━━━━━ TASK INPUT

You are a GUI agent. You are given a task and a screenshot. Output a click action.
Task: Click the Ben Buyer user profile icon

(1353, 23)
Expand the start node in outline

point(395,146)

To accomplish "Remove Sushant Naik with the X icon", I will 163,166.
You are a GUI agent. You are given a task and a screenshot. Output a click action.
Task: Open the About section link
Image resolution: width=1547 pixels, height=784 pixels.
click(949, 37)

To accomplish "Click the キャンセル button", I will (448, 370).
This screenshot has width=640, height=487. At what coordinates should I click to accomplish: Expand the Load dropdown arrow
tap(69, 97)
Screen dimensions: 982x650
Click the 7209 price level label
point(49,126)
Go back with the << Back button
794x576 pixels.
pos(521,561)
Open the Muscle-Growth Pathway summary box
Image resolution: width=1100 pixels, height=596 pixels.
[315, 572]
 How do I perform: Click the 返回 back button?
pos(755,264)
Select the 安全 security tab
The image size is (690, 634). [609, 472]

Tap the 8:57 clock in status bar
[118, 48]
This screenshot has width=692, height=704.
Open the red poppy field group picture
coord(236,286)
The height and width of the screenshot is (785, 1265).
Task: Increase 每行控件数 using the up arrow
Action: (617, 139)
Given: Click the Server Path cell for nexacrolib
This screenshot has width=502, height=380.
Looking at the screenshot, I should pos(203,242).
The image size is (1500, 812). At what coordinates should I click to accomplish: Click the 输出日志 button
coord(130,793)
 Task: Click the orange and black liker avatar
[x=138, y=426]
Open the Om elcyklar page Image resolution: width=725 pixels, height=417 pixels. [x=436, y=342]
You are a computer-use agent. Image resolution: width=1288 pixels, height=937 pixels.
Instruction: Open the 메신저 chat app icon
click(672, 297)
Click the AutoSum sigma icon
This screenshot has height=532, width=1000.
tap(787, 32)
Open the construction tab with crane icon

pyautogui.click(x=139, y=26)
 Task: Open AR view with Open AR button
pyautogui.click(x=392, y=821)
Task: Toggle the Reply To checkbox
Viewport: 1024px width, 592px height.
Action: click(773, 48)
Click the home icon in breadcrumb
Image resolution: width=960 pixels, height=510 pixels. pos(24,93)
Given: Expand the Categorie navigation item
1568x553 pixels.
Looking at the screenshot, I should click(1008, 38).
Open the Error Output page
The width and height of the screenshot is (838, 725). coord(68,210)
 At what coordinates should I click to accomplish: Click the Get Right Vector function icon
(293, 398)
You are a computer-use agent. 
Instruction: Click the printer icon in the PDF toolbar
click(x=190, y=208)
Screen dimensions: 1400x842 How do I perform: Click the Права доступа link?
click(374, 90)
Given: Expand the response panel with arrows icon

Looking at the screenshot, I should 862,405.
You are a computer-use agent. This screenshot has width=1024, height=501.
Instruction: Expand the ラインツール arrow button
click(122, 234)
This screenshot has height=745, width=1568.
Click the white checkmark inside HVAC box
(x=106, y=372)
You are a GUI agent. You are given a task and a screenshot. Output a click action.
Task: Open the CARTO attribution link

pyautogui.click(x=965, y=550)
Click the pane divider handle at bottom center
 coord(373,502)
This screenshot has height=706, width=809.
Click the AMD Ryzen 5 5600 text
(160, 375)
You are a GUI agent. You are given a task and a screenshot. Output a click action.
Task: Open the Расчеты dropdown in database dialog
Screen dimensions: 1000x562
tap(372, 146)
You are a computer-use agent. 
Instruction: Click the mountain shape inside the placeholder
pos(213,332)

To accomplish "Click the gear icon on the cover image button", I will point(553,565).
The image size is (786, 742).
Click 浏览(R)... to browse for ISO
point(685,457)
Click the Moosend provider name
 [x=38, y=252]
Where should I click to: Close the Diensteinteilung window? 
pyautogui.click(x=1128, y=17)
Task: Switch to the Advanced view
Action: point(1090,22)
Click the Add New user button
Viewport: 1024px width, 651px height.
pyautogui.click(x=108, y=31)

━━━━━━━━━━

TASK TO COMPLETE
Please report every line of the records above that contains the word "will".

ANSWER TO THE PROBLEM
To accomplish "Remove Sushant Naik with the X icon", I will 163,166.
To accomplish "Click the キャンセル button", I will (448, 370).
To accomplish "Click the gear icon on the cover image button", I will point(553,565).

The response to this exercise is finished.